Asbjornsen and colleagues (pp. 3–22) provide a comprehensive review of the emerging field of ecohydrology that includes important advances in scaling water fluxes from leaves to landscapes, the role that deeply rooted vegetation plays in redistributing water to increase or decrease surface salt accumulations and interactions with the atmosphere that affect water storage, run-off and seepage.

In Denmark, Dalsgaard and colleagues (pp. 23–35) measured water flux through sapwood and found that trees adjacent to recent gaps in the forest canopy access more water during periods of drought than do more evenly spaced individuals. Ni-Meister and Gao (pp. 34–47) integrate a simple clumped canopy radiative transfer scheme with a macroscale hydrological model to assess and predict the large differences observed in the accumulation and melting of snowpack under a range of boreal forest types in Canadian boreal forests.

In Mongolia, Lu and colleagues (pp. 49–60) use eddy-flux covariance analyses to contrast the ratio of evapotranspiration (ET) to annual precipitation in six types of vegetation, including crops, grazed and ungrazed grasslands, shrub lands and plantations of poplars. They note the importance of groundwater extraction in arid climates where deeply rooted plants may transpire at rates exceeding annual precipitation. Zhan and colleagues (pp. 61–66) go on to show, through modeling, that land use changes can be as important as climatic variation in affecting run-off into the major reservoir for supplying drinking water to 16 million people in Beijing, China.

Conner and colleagues (pp. 67–76) focus on the role that variation in the depth to the water table plays in affecting productivity along a moisture gradient in the coastal zone of South Carolina, USA. Primary production and gross photosynthesis, we recognize, are both linear surrogates for ET at monthly and annual intervals. Wang and colleagues (pp. 77–90) combine the monitoring of groundwater levels and salinity with remote sensing index of canopy greenness to the vegetation responses to groundwater fluctuations over the last decade on the arid, lower Heihe River Basin in China. Li and colleagues (pp. 91–99) note major shifts in seasonal temperature and precipitation patterns over the Amazon Basin in response to El Nino years with origins in the eastern versus the central Pacific Ocean. Through use of an ecosystem model they find implications of this climatic variation on productivity and net ecosystem exchange of carbon from Amazonian forests.

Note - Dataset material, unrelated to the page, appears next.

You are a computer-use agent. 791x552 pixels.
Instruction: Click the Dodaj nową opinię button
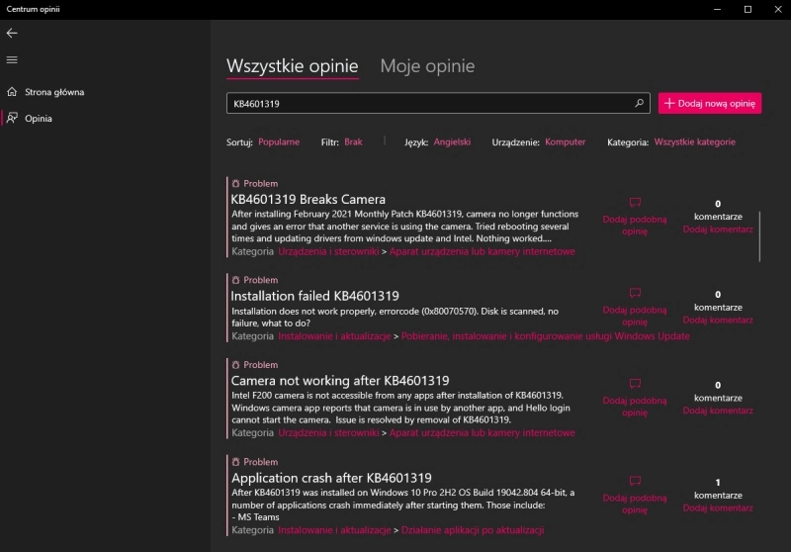pos(709,103)
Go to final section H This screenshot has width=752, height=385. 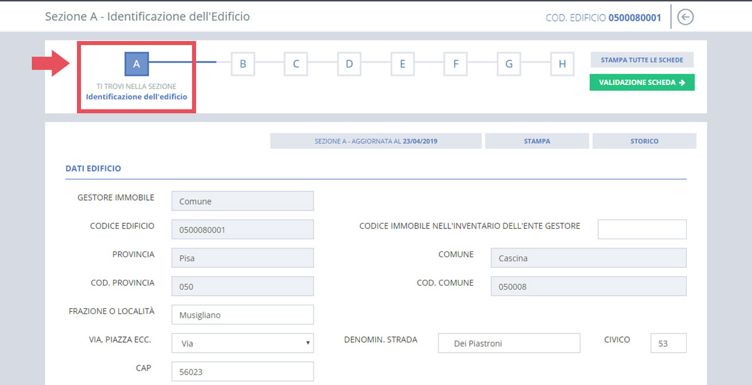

Finally, Waring and Landsberg (pp.101–103) recognize an important link between photosynthetic capacity and maximum leaf stomata conductance in their landscape-level review that can be used to classify vegetation via spectral analyses acquired from remote sensing platforms. This capability, combined with remotely sensed structural details of canopy architecture, offers a means to improve the accuracy in modeling water vapor exchange from heterogeneous landscapes.

There are clear challenges to the scientific community embedded in this set of papers. Among the most obvious is that conditions are rapidly changing, and to predict the responses of vegetation to these changes will require more synthesis of effort and more reliance on modeling and remote sensing in developing process-based predictions of future conditions.